As campaigns heat up, many ISU students remain apathetic

Bryna Greenlaw

According to a recent poll conducted by CBS News, 67 percent of registered Democrats couldn’t name a single Democratic presidential candidate. But one ISU professor estimates this percentage skyrockets to 90 percent on the ISU campus.

Steffen Schmidt, university professor of political science, said there is no immediate solution to voter apathy among the student population because many factors contribute to nonparticipation in the political system.

“The biggest problem is that college students are not real people,” Schmidt said. “They’re in between lives.”

Amber Luckstead, freshman in communication studies, agreed. Luckstead said although she’ll eventually register to vote, local issues don’t interest her at the moment and national issues seem too abstract.

“I’m just one out of how many people?” Luckstead said. “I don’t see me changing anything.”

Schmidt said many students, such as Luckstead, don’t think they can make a difference. He said they believe the election process has “all been wired. It’s all been set up. ‘Why should I spend the time voting?'”

Robert Lowry, associate professor of political science, said students fail to vote because they have busier lives than the general public and voting is not their top priority.

“Students have a lot of other things going on,” Lowry said.

The candidates themselves are partly to blame for voter apathy, Schmidt said.

Students relate to glamorous, interesting people, adjectives that don’t describe typical candidates, Schmidt said.

Rather, the public tends to see politicians as “a bunch of dorks,” he said.

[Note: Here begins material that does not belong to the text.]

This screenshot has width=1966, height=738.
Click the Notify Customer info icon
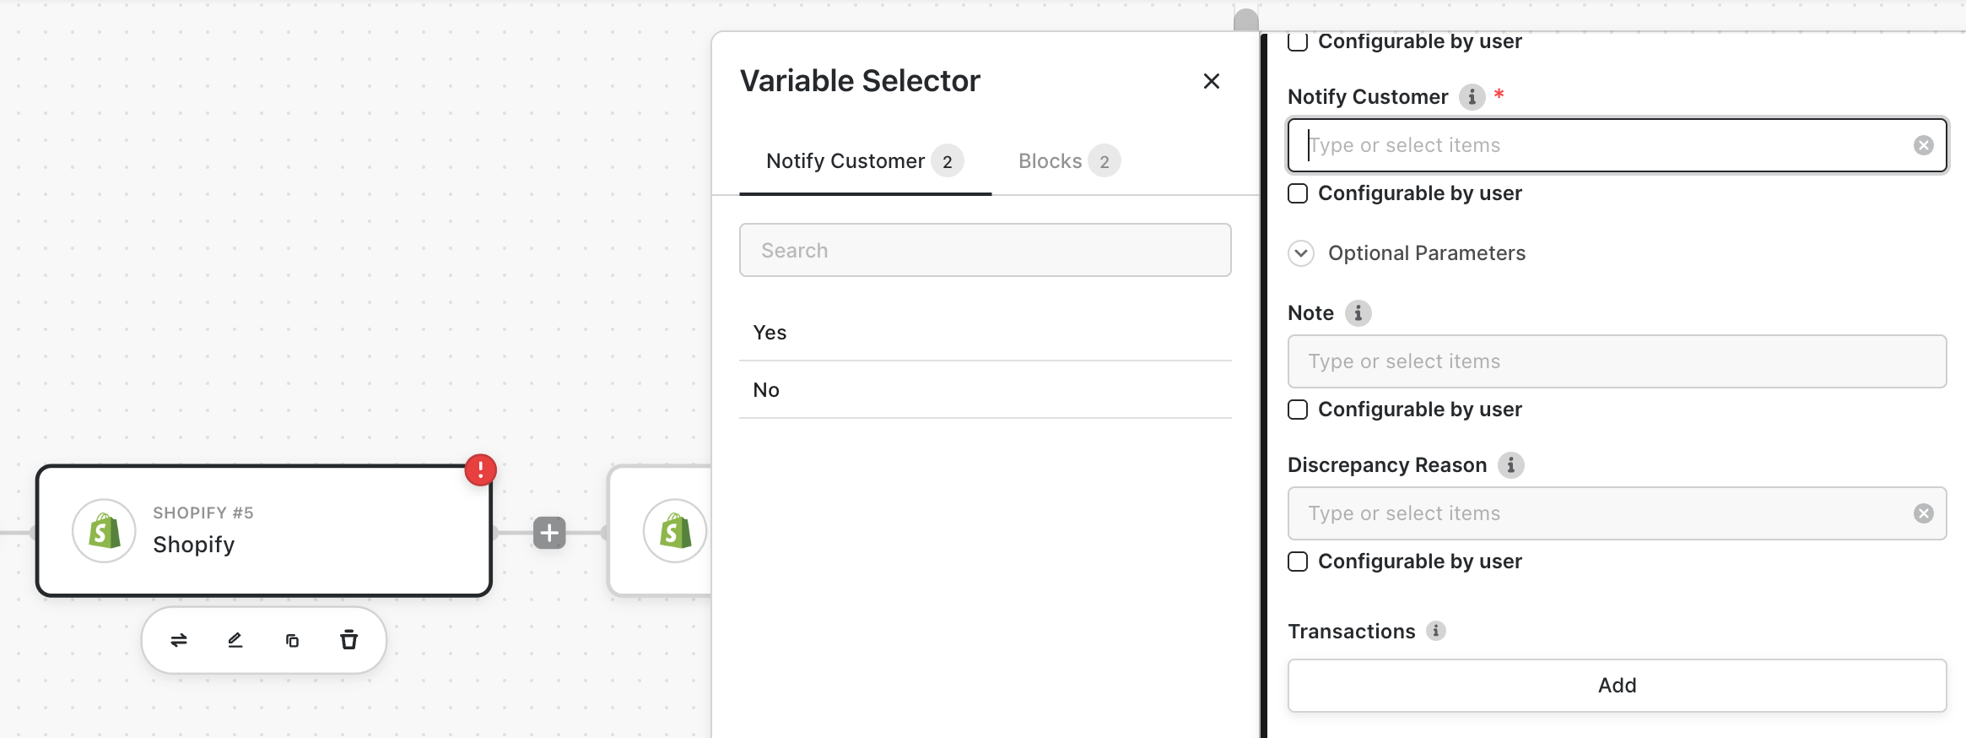(1472, 97)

Schmidt said he doubts the addition of Wesley Clark, a popular retired general, to the race will increase voter interest. Although Clark is a Washington outsider and war hero, both of which Schmidt said were advantages, Clark will be hurt by his lack of campaigning experience.

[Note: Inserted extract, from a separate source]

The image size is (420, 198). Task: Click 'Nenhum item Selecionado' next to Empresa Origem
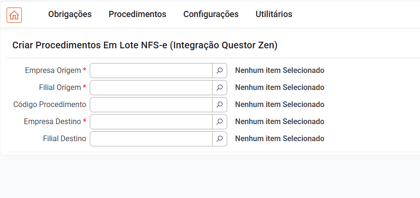pos(280,71)
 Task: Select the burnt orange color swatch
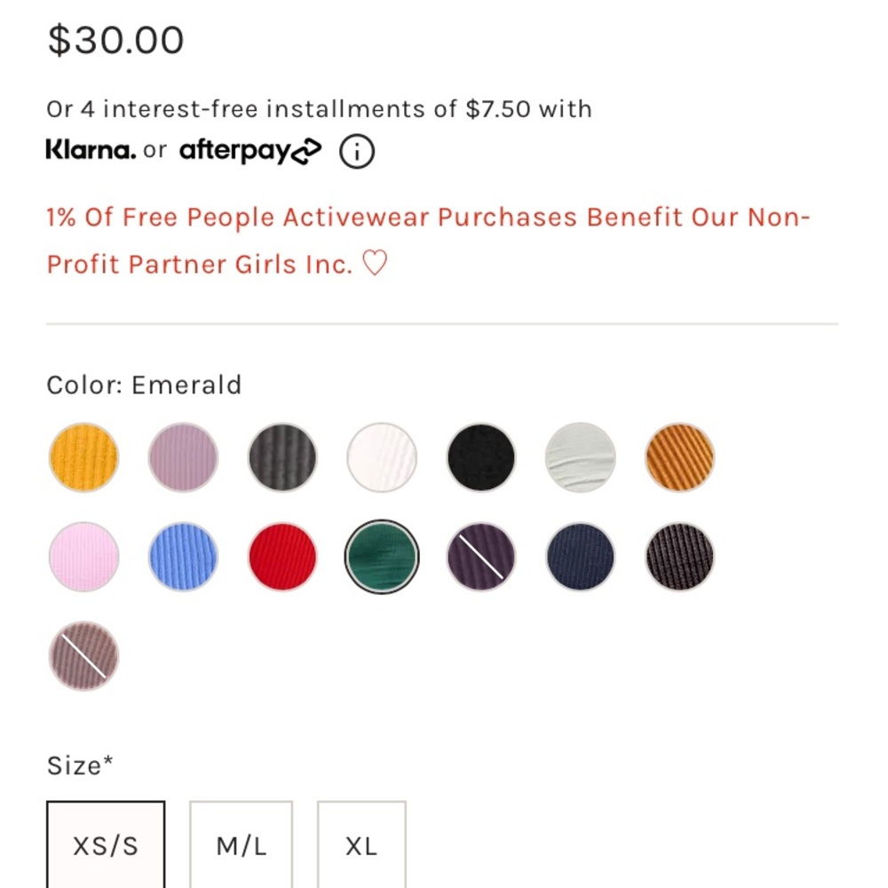(680, 457)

As the campaign heats up, Schmidt said more people will recognize the candidates, but not necessarily vote.

“People are going to be more aware,” Schmidt said.

Lowry said student apathy doesn’t pose a large problem.

“If people who don’t want to vote think it’s a problem, they can vote,” Lowry said.

Some students said they believed voting is important. Tonya Haack, senior in child, adult and family services, said she plans to vote in the next election.

“I want to support what I believe,” Haack said.